Надо учиться ждать, дорогая Ладушка; это трудно Тебе, а мне и еще труднее, ибо приходится более Тебя бороться с натурой, но пока я все тот же Твой майчик во всех отношениях.
Но теперь выясняется следующее: на 2000, которые даст мне мама, в Париже даже одному существовать невозможно и, несмотря на получку за работу 400 рублей, у меня все же есть недоплаты в магазинах. Чтобы жить вдвоем очень скромно, надо иметь не меньше 6000, иначе предстоят лишения, причинять которые я не имею нравственного права. Если бы я предполагал, что всю жизнь мне пришлось бы существовать на 2000, то лучше не жить, и я, конечно, уверен, что обстоятельства переменятся, и искусство тоже будет давать мне сколько-нибудь. Пока же что, очень бы хорошо Тебе с Екатериной Васильевной приехать весною в Париж, напр, к 15 мая, а затем мы провели бы вместе лето где-либо на водах. Возможен ли такой план? — напиши скорее. Я знаю, трудно владеть собою, но надо учиться этому и надо Тебе беречь себя, ибо все теперешнее — переходное, надо смотреть лишь в будущее и видеть его именно таким, каким хочется; если же мы не будем хотеть видеть будущее, каким нам хочется, то и на самом деле оно не будет таким. Мне почему-то уже представляется, что Ты приедешь в Париж, а не то и раньше приезжайте. Можешь сказать, что доктор посылает, и даже не говорите, что в Париж…»[79]

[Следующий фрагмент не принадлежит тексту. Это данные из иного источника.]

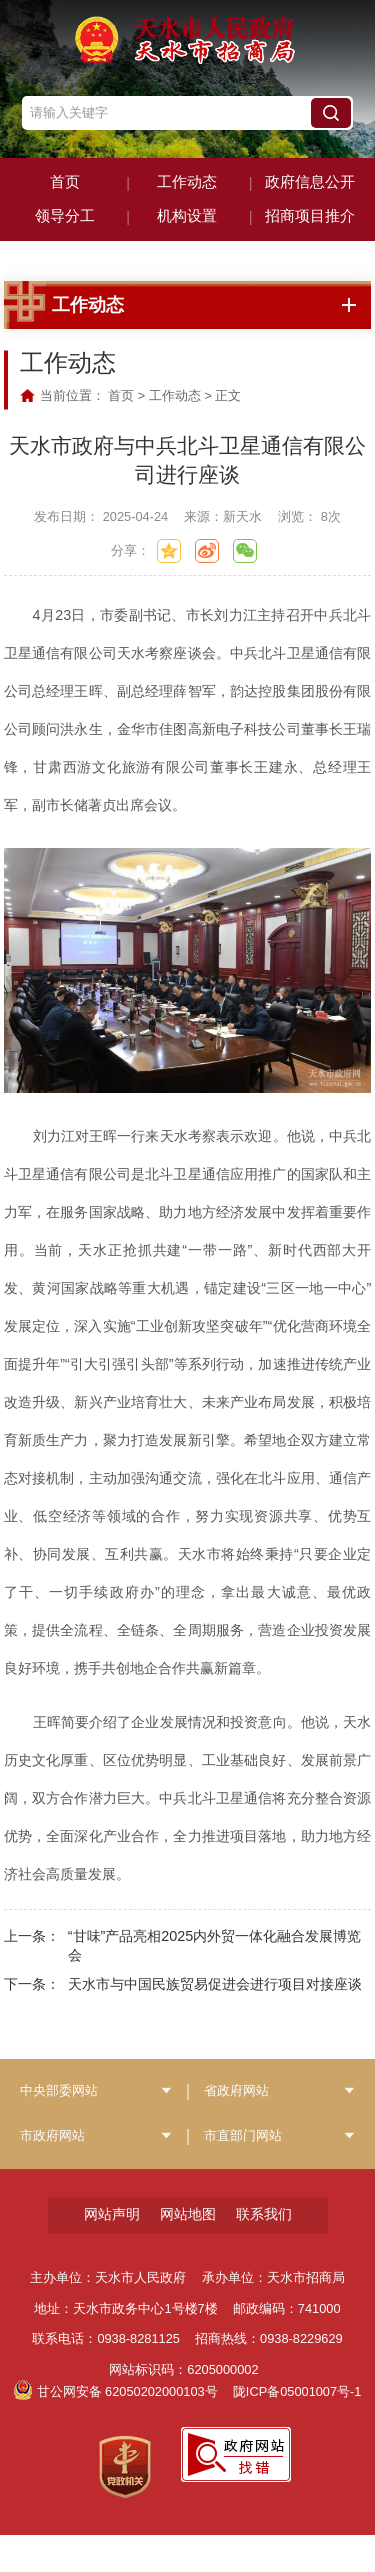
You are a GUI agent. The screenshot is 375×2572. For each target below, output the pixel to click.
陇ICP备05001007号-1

После очередного обидного и совершенно равнодушного письма, полученного от Елены Ивановны, Николай Рерих решил поставить на переписке крест, считая ее теперь бесполезной:
«Понедельник. 21 января н/с 1901.
Ты требуешь от меня оправдания, дорогая, и забываешь совсем, что это можно было сделать, когда Екатерина Васильевна сомневалась в моем дипломе, и я мог принести ей подлинник, но как же можно оправдываться в чувстве. Если я начну говорить, что люблю Тебя еще больше и надеюсь и впредь любить, — Ты наверно скажешь: „опять несносные химеры“.

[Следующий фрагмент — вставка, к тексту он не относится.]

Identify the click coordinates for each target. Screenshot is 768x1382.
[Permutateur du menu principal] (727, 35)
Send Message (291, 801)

Не могу и сказать, как обидело меня это письмо Твое; в нем как-то вовсе не чувствовалось женской теплоты, оно переполнено каким-то инквизиторским требованием неизвестного оправдывания. Ты хочешь меня обвинять в чем-то, а сама разве допускала мысли ради меня лишиться чего-нибудь, со мною поехать для работы в Париж. Как это обидно и больно! Так как словесные оправдывания ни к чему не ведут оправдать „самого себя“ можно только самим собою и долгим временем, то слушай мое слово, моя единственная и, правда, любимая Лада. Будет время и, если только позволит здоровье, я найду Тебя и спрошу, был ли сделавший то-то и то-то достоин любви Твоей, и целый ряд поступков оправдывает ли личность мою, а теперь считай меня погибшим, сгоревшим, умершим, ибо то, что я чувствую, никакими словами не докажешь, а нужны дела, которые по щучьему велению явиться не могут — для них нужно время. Я люблю Тебя, видит Бог, очень люблю и хорошо и прочно люблю, но если Ты, позорно для меня, во мне сомневаешься и требуешь поступков, то что же делать, надо, чтобы они явились, чтобы по ним Тебе стало бы совестно, что Ты оскорбляла подозрениями и сомнениями человека достойного, быть может, чего-либо иного.